## 作業内容
資料の冒頭から「[x=516, y=139]」を含む行までを両端を含めて、列名を「prompt」と「target」とした2列のCSVに書き直してください。1組の文言と答えを1行とし、それぞれ改行を空白に置き換えて、引用符で囲んだ1つのフィールドに収めてください。
==============================
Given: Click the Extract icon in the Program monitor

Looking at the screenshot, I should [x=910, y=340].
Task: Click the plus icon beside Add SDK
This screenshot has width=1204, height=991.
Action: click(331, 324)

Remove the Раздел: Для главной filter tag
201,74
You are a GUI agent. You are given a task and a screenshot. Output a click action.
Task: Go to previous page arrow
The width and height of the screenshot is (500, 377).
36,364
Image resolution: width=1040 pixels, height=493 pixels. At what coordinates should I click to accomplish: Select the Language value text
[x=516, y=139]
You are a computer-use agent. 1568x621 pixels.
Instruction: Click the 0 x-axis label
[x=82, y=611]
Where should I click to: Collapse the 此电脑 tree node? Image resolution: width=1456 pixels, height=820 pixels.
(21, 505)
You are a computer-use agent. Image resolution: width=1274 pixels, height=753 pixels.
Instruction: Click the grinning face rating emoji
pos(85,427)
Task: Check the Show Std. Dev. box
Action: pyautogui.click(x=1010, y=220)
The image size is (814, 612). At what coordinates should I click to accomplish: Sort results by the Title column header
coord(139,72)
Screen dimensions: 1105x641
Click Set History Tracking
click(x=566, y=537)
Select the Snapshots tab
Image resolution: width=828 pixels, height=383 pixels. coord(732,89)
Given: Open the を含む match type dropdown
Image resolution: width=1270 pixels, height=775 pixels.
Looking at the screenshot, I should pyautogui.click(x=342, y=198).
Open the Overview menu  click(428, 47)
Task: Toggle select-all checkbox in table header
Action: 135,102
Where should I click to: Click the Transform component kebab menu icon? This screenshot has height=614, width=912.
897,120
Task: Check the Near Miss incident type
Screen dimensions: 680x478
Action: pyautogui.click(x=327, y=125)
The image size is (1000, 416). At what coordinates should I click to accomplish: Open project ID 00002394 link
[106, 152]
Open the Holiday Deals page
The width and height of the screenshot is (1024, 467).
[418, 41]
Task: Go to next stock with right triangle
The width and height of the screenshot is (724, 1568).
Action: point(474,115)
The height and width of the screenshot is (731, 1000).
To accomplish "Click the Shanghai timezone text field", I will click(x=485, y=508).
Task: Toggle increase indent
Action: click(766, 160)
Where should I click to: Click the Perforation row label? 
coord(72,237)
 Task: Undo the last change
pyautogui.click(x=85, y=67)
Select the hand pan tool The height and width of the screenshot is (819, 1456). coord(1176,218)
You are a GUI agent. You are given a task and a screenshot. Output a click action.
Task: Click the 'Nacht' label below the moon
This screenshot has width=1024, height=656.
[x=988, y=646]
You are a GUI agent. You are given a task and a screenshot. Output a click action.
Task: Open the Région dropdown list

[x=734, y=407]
==============================
## 解答
prompt,target
"Given: Click the Extract icon in the Program monitor","Looking at the screenshot, I should [x=910, y=340]."
"Task: Click the plus icon beside Add SDK This screenshot has width=1204, height=991.","Action: click(331, 324)"
"Remove the Раздел: Для главной filter tag","201,74"
"You are a GUI agent. You are given a task and a screenshot. Output a click action. Task: Go to previous page arrow The width and height of the screenshot is (500, 377).","36,364"
"Image resolution: width=1040 pixels, height=493 pixels. At what coordinates should I click to accomplish: Select the Language value text","[x=516, y=139]"